Significance. (1) Family-anthology format. Like the KR4h0068 Cháishì sìyǐn jí, the Guītáng āinǎi jí is a family-poetry anthology — but unlike the Cháishì it documents the leisure of a Yuán cáogé (court official) on retirement rather than loyalist hermitage. The two represent the two principal Yuán-period family-anthology types.

(2) Pre- and post-conquest contrast. The poems date from the last quiet decade of the Yuán (1348–1364); the post-war salvage gives the collection its melancholy frame. Xǔ Yǒufú’s 1380 colophon is one of the most poignant late-Yuán yímín salvage-records: 28 years of social network and material splendour reduced to a battered manuscript.

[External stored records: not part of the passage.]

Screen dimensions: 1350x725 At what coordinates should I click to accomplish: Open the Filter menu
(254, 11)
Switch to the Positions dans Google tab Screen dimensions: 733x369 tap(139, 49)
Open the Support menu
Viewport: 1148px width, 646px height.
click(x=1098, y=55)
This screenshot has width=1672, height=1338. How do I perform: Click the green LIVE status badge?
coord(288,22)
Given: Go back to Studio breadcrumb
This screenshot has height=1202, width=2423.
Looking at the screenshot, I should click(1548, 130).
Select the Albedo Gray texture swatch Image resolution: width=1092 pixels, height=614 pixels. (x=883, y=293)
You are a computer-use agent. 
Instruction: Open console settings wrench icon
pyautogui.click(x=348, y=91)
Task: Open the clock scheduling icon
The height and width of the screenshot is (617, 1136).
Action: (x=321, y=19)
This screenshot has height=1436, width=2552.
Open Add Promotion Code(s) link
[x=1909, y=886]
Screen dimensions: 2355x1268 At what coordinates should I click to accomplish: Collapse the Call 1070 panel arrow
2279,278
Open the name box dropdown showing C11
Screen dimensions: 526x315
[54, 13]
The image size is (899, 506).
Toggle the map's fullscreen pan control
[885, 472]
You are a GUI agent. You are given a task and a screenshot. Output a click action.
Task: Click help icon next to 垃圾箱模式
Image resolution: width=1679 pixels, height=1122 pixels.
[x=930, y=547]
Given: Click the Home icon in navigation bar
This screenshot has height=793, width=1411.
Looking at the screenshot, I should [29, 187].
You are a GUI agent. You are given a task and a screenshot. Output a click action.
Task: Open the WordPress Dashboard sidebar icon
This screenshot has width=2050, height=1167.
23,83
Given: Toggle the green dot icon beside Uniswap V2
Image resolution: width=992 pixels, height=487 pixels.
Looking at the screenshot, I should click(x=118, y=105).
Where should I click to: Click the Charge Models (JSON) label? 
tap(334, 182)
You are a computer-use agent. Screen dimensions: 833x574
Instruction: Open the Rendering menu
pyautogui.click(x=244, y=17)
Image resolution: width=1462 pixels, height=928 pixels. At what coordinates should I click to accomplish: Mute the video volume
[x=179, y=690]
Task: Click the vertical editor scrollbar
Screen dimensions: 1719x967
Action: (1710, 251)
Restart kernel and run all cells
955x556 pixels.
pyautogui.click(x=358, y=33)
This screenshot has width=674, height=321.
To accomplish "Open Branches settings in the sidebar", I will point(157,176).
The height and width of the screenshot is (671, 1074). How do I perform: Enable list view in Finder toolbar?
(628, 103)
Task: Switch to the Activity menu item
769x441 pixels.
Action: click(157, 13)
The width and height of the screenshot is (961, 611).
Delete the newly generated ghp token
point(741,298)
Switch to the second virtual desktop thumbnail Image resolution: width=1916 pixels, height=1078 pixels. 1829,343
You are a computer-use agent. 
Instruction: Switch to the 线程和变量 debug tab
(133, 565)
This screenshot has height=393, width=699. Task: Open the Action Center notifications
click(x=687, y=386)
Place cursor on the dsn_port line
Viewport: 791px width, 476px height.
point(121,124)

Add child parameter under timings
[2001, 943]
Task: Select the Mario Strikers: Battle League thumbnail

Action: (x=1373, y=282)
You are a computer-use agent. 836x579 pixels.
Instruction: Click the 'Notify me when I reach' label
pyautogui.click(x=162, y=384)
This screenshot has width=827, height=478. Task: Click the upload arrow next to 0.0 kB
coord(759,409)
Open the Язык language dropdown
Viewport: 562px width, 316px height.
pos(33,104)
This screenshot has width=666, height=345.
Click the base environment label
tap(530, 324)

(3) Mǎ Xī as commensal-poet. The collection is unusually informative on the bīnkè (guest-and-friend) institution of late-imperial elite households — Mǎ Xī appears here as a professional literary companion of the Xǔfǔménxià (Xǔ family dependants) tradition.

Translations and research

  • Hok-lam Chan, on Yuán official-elite literary culture.
  • 楊鎌 Yáng Lián, Yuán-shī shǐ — for the late-Yuán cí-bù group.
  • 蕭啟慶 Xiāo Qǐ-qìng, Yuán-dài Hàn-rén jí-tuán yán-jiū — Yuán-period Han elite-networks.

Other points of interest

The pond’s shape — Huánguī (a ceremonial jade tablet) — is double-coded: it is at once the Xǔ family’s heraldic emblem (Xǔ Yǒurén’s prior Guītáng xiǎogǎo used the same name) and a classical reference to the Huánguī held by the Sāngōng (Three Excellencies) in pre-Qín ritual. The choice for a retired Yuán Zhōngshū zuǒchéng is appropriately memorialising of his career.

  • Wilkinson, Chinese History: A New Manual §31.4.